# kenmore refrigerator 3 door freezer on bottom



## Belirick (Nov 22, 2013)

Freeze has a leak. It is making a sheet of ice on the bottom and it is leaking water on both sides of the door. Has anyone had this problem?


----------



## jeff1 (Nov 22, 2013)

Hi,

Model#?
http://www.applianceaid.com/model-number.php Some model# helps.

Most common trouble maker is a clogged or restricted defrost drain and the defrost water leaks inside and freezes.

jeff.


----------



## sgoodbaum (Jan 17, 2014)

Where do I find the drain and how to clean it out?


----------



## woodchuck (Jan 17, 2014)

Remove the drawer, food etc. so you can access the very bottom. Remove the ice including the very back where there will be a hole with some ice in it. clear it and then using compressed air (by blowing on a tube or what ever you can come up with) clear the tube which emptys  in the evaporator pan under the fridge. See if water will flow freely after you clear it. The tube can get stopped up with debris , dust  or mold. A half cup of clorox will help kill the mold.


----------



## jeff1 (Jan 17, 2014)

sgoodbaum said:


> Where do I find the drain and how to clean it out?



Hi,

Make, model#?
http://www.applianceaid.com/model-number.php

jeff.


----------



## sgoodbaum (Jan 19, 2014)

I have a Maytag model MF12569YEMO fridge, three doors, freezer on the bottom.  I don't see a freezer drain on the bottom of the freezer compartment.  It takes about a month or two for the bottom of the freezer compartment to accumulate ice across the entire bottom. The I have a leak, presumably when the freezer goes into defrost mode.  All ideas will be much appreciated.


----------



## jeff1 (Jan 19, 2014)

> MF12569YEMO



I think that will be MF*I*2569YEM*0*

The back wall (#11) has to come off to see the start of the drain pan under the evaporator/cooling coils...

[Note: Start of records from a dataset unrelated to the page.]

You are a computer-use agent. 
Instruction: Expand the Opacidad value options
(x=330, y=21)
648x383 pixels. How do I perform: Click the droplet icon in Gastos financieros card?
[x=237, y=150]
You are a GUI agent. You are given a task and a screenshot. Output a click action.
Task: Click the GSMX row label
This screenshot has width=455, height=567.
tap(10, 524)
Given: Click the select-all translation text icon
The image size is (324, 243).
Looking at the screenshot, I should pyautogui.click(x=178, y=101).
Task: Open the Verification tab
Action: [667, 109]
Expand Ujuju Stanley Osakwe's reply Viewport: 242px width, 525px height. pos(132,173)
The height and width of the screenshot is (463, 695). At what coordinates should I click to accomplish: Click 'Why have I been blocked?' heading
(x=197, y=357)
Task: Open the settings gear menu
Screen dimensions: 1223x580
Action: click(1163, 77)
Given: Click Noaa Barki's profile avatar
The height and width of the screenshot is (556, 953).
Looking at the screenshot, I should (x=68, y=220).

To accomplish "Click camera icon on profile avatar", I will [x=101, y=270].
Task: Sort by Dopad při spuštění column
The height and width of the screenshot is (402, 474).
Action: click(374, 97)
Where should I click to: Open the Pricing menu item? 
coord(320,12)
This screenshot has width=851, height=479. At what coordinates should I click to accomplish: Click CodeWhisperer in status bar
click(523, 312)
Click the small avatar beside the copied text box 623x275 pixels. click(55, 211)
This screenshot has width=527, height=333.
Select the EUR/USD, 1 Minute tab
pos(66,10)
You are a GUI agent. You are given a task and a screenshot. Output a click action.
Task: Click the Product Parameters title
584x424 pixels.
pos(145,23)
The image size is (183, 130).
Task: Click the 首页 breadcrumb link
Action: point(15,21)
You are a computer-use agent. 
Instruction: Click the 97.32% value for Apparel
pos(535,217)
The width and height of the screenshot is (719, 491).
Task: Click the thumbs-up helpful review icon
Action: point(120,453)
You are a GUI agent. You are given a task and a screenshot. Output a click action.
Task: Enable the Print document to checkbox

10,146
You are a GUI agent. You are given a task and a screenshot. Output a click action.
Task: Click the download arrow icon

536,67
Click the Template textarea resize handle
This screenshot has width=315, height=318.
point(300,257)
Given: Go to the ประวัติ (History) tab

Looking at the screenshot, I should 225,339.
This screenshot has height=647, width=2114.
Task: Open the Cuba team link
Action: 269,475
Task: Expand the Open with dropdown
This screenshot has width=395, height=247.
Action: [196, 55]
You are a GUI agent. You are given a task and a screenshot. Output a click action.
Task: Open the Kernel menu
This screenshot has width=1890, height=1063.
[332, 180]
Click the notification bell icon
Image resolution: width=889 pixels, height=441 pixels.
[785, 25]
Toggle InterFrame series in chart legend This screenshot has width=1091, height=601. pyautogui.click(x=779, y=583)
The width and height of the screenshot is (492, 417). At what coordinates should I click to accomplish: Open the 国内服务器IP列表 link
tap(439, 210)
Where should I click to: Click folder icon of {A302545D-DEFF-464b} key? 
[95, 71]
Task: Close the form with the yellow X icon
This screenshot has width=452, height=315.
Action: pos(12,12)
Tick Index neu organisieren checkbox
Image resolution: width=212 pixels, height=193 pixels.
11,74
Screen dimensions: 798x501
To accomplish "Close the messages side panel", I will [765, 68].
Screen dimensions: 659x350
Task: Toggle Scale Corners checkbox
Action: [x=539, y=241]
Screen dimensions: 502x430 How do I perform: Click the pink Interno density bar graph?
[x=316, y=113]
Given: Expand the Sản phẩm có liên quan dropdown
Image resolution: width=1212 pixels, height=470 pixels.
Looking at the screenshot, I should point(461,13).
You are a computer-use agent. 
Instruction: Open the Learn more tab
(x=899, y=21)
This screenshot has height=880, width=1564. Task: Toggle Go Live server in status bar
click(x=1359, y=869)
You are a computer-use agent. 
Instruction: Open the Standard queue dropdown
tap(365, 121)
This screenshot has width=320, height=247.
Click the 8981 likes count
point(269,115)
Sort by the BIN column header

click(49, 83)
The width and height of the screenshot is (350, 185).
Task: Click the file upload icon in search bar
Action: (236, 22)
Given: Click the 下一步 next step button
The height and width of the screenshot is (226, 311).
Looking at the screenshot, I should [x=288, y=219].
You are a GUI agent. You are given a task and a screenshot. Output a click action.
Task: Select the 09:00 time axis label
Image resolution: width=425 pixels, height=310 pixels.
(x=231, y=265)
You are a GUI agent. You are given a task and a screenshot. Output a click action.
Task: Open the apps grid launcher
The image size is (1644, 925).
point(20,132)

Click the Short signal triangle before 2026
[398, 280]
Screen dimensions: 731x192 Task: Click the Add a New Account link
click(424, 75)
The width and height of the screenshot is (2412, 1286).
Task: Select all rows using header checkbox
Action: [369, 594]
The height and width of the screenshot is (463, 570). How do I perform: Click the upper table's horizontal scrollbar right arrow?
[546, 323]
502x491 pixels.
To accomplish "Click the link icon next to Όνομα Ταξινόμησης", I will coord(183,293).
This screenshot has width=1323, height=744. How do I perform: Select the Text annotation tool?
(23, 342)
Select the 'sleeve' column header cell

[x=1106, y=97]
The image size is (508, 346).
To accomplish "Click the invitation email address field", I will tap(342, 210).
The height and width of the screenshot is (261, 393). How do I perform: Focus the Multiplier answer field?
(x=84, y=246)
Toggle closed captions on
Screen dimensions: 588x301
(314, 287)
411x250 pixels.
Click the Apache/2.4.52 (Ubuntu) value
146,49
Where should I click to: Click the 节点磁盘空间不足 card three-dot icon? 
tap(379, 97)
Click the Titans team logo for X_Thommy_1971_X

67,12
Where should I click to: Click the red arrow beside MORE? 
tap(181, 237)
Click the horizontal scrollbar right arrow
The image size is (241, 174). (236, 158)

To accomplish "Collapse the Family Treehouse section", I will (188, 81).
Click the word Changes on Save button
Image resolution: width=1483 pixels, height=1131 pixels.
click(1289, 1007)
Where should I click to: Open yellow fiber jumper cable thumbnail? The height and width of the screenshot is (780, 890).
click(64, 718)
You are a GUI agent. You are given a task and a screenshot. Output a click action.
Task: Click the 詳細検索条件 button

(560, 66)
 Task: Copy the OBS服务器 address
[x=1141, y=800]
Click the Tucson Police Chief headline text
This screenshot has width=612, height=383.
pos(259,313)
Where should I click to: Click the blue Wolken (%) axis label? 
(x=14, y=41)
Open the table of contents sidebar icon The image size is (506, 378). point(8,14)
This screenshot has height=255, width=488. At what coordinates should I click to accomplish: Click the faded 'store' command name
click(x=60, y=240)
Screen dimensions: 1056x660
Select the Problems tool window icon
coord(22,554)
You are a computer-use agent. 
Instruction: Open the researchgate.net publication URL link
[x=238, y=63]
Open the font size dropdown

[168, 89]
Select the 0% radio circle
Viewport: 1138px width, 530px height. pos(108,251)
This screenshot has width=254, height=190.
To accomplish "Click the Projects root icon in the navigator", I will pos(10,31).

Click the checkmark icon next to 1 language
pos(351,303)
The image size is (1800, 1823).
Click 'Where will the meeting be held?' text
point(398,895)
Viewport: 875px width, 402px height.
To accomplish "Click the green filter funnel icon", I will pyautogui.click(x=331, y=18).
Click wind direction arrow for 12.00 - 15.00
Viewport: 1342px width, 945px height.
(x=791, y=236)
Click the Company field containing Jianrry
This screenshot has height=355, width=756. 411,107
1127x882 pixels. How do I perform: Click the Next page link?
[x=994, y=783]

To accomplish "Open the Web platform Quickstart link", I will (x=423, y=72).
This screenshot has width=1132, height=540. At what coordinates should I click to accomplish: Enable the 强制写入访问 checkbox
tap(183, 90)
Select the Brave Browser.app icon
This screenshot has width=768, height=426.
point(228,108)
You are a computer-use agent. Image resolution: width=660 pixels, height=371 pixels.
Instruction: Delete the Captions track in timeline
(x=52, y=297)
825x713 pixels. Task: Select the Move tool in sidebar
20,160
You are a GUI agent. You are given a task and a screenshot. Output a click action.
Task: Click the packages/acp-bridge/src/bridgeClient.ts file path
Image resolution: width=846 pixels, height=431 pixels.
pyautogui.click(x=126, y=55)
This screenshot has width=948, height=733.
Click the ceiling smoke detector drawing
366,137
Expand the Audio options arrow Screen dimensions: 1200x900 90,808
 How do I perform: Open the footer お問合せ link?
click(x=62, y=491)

#20 is the pan under the evaporator/cooling coils...






...remove any ice and flush hot water down the drain system.






A turkey baster can be used to help clean out the drain system. Fill the baster with hot water and "blast" it into the drain hose to help flush it out. A piece of wire or pipe cleaner can also be pushed into the drain hoses to help clean then out.

jeff.


----------